According to the latest RBA industry brief, Kenya’s pension industry assets under management (AUM) reached Kshs 2.8 tn as at December 2025, representing significant growth driven by increased contributions and favorable investment performance. Despite this growth, government securities continue to dominate pension fund portfolios, accounting for approximately 52.1% of total assets. While Treasury bonds and bills provide stability, security, and predictable income, excessive concentration in a single asset class may expose schemes to interest rate and reinvestment risks.
To address such risks, pension fund managers are increasingly adopting diversification strategies. One approach involves allocating funds across multiple traditional asset classes, including quoted equities, guaranteed funds, fixed deposits, corporate bonds, and immovable property. Quoted equities accounted for 11.1% of industry assets by the end of 2025 and delivered strong growth as the Nairobi Securities Exchange benefited from improved market performance. Property investments, which represented 8.6% of assets, continue to provide inflation protection and stable long-term returns.
Another key diversification strategy is increasing exposure to alternative investments. The RBA report indicates substantial growth in private equity, unquoted equities, commercial paper, REITs, and Shariah-compliant funds. Private equity investments grew by more than 49.0% during 2025, reflecting pension funds’ willingness to pursue higher-growth opportunities while reducing dependence on traditional fixed-income assets. Such investments can enhance portfolio returns and provide access to sectors not represented in public markets.

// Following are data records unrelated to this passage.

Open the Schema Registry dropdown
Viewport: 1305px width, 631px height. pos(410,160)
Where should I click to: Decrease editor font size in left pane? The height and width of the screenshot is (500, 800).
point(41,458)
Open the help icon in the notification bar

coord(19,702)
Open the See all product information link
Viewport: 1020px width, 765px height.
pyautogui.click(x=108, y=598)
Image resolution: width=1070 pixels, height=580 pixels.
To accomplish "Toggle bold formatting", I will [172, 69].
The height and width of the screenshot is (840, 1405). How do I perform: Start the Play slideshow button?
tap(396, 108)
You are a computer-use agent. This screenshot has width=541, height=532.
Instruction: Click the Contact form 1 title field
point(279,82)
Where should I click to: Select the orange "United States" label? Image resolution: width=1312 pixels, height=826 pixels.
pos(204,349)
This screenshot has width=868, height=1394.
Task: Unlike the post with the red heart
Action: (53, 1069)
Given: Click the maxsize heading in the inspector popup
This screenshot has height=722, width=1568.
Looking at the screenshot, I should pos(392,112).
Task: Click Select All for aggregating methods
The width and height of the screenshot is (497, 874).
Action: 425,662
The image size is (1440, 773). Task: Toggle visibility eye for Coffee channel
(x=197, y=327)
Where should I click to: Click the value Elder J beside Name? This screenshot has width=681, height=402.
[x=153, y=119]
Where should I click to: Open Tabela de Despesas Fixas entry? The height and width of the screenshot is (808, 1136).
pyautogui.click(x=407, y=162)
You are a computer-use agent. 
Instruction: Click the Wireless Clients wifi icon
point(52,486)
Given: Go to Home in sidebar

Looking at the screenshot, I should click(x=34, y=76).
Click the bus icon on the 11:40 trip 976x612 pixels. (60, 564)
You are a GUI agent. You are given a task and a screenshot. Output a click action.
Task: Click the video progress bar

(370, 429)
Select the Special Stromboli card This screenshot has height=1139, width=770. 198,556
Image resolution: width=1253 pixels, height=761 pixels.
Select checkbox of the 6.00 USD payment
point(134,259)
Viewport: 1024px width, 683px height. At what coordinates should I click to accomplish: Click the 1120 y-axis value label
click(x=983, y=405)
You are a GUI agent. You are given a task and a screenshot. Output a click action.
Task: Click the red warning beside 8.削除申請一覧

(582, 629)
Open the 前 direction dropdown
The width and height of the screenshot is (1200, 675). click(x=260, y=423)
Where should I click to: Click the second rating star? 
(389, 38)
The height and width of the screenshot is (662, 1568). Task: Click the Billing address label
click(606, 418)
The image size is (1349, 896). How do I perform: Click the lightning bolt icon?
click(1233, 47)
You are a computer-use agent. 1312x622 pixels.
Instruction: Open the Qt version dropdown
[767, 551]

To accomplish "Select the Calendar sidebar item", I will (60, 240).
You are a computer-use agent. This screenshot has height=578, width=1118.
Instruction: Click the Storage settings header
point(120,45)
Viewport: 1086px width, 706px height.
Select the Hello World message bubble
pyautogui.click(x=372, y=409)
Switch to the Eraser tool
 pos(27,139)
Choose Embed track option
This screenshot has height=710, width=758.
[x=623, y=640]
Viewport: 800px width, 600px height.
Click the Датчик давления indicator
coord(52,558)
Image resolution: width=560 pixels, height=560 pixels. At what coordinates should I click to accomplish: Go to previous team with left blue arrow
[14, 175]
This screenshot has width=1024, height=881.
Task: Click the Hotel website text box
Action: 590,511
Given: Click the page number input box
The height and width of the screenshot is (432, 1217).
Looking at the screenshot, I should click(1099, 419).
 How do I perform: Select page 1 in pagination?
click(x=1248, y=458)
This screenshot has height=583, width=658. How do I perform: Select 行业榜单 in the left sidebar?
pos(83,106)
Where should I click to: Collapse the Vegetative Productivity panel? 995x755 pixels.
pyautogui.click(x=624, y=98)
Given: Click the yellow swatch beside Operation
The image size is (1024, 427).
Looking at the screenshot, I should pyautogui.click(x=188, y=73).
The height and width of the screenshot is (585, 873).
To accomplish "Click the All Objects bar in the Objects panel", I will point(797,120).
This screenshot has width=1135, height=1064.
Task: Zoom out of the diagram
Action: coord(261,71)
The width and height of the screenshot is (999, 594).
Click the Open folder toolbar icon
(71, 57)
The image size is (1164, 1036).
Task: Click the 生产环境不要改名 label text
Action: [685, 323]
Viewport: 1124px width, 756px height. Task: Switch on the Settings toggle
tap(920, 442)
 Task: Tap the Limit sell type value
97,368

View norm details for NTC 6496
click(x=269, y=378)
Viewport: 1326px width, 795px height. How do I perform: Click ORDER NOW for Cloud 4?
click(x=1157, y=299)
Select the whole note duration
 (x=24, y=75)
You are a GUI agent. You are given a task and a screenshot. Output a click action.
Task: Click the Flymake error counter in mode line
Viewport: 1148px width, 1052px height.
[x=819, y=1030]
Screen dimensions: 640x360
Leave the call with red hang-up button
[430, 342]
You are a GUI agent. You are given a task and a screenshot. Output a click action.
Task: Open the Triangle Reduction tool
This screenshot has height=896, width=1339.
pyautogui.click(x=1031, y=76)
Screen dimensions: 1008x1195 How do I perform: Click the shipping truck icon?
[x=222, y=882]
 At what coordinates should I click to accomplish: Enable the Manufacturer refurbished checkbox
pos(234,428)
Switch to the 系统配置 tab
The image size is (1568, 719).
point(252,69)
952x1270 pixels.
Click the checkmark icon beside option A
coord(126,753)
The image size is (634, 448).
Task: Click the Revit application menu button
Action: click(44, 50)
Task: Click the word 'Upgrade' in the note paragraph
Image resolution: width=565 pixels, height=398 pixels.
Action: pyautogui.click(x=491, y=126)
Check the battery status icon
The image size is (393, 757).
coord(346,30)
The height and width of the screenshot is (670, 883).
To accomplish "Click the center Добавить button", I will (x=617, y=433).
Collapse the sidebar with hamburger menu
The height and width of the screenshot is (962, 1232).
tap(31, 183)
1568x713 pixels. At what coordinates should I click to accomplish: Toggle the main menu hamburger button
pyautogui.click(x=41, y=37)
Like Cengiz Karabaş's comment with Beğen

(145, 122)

Geographical diversification is also gaining prominence. Offshore investments have expanded as pension schemes seek exposure to global markets, foreign currencies, and industries unavailable within Kenya. This strategy helps reduce country-specific risks and improves resilience against domestic economic fluctuations. The RBA noted strong growth in offshore investments during 2025, underscoring their growing role in portfolio construction.
Looking ahead, declining interest rates and evolving market conditions are expected to encourage greater diversification among Kenyan pension schemes. By balancing investments across fixed income, equities, real estate, alternatives, and international markets, pension funds can enhance risk-adjusted returns while protecting members’ retirement benefits. Effective diversification will therefore remain central to sustainable pension fund investment management and the long-term growth of Kenya’s retirement benefits sector.